In these results, the first set of predictions in each column represents the predicted service grade, and the second set of numbers (in parentheses) represents the probability of that predicted value. From these results you might conclude that the most cost-effective solution would be to attempt to reduce the response time to 90%.
Average call response time per shift
Reduce response time to 90 percent of current time
Reduce response time to 80 percent of current time
In addition to providing the input values via a data source view, as shown here, you could calculate the inputs programmatically and provide them to the model. By iterating through all possible values, you can find the smallest reduction in response time that guarantees the target service level for each shift.
There are a variety of other prediction queries that you can create on this model. For example, you could predict how many operators are needed to meet a certain service level or to respond to a certain number of incoming calls. Because you can include multiple outputs in a logistic regression model, it is easy to experiment with different independent variables and outcomes without having to create many separate models.

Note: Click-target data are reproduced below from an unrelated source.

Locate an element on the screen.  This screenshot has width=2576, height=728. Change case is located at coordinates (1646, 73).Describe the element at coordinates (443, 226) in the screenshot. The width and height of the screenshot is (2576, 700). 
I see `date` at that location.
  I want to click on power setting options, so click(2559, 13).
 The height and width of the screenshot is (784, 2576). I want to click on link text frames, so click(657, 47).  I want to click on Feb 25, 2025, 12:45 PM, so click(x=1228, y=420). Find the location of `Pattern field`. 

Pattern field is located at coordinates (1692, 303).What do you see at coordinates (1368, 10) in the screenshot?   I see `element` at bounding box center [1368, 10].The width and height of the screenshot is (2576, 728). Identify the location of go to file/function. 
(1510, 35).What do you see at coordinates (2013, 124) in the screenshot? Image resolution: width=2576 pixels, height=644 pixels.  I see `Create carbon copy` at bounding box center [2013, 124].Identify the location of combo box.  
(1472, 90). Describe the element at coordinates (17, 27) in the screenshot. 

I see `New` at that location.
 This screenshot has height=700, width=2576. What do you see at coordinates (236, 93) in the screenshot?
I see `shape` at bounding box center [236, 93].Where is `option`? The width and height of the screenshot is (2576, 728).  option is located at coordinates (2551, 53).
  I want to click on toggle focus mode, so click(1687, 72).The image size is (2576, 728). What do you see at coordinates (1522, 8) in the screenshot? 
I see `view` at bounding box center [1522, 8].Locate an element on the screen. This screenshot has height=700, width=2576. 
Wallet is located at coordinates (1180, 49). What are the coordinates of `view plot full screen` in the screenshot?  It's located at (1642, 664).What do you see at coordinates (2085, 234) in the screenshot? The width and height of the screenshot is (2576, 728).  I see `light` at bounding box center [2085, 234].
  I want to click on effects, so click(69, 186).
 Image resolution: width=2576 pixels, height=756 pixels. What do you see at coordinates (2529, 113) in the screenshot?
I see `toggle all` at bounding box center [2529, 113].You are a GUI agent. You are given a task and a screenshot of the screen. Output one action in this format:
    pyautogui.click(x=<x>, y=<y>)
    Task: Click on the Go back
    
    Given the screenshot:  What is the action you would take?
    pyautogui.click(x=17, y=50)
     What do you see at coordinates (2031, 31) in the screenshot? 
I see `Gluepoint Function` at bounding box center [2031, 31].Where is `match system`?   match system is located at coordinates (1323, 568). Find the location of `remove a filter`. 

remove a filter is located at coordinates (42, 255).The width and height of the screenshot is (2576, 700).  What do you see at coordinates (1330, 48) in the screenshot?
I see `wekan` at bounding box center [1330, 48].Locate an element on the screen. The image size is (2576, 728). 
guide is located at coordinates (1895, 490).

The Data Mining Add-Ins for Excel 2007 provide logistic regression wizards that make it easy to answer complex questions, such as how many Level Two Operators would be needed to improve service grade to a target level for a specific shift. The data mining add-ins are a free download, and include wizards that are based on the neural network and/or logistic regression algorithms. For more information, see the following links:
SQL Server 2005 Data Mining Add-Ins for Office 2007: Goal Seek and What If Scenario Analysis
SQL Server 2008 Data Mining Add-Ins for Office 2007: Goal Seek Scenario Analysis, What If Scenario Analysis, and Prediction Calculator
You have learned to create, customize, and interpret mining models that are based on the Microsoft Neural Network algorithm and the Microsoft Logistic Regression algorithm. These model types are sophisticated and permit almost infinite variety in analysis, and therefore can be complex and difficult to master. Tools such as the Excel-based charts and PivotTables provided in the Data Source View designer can provide support for the strongest trends detected by the algorithms and can help you understand the trends that were discovered. However, to fully appreciate the insights from the model, you may need to explore the analysis provided by the model and review your data in some depth, going back and forth between the custom mining model viewer and other tools to fully develop your understanding of the trends in the data.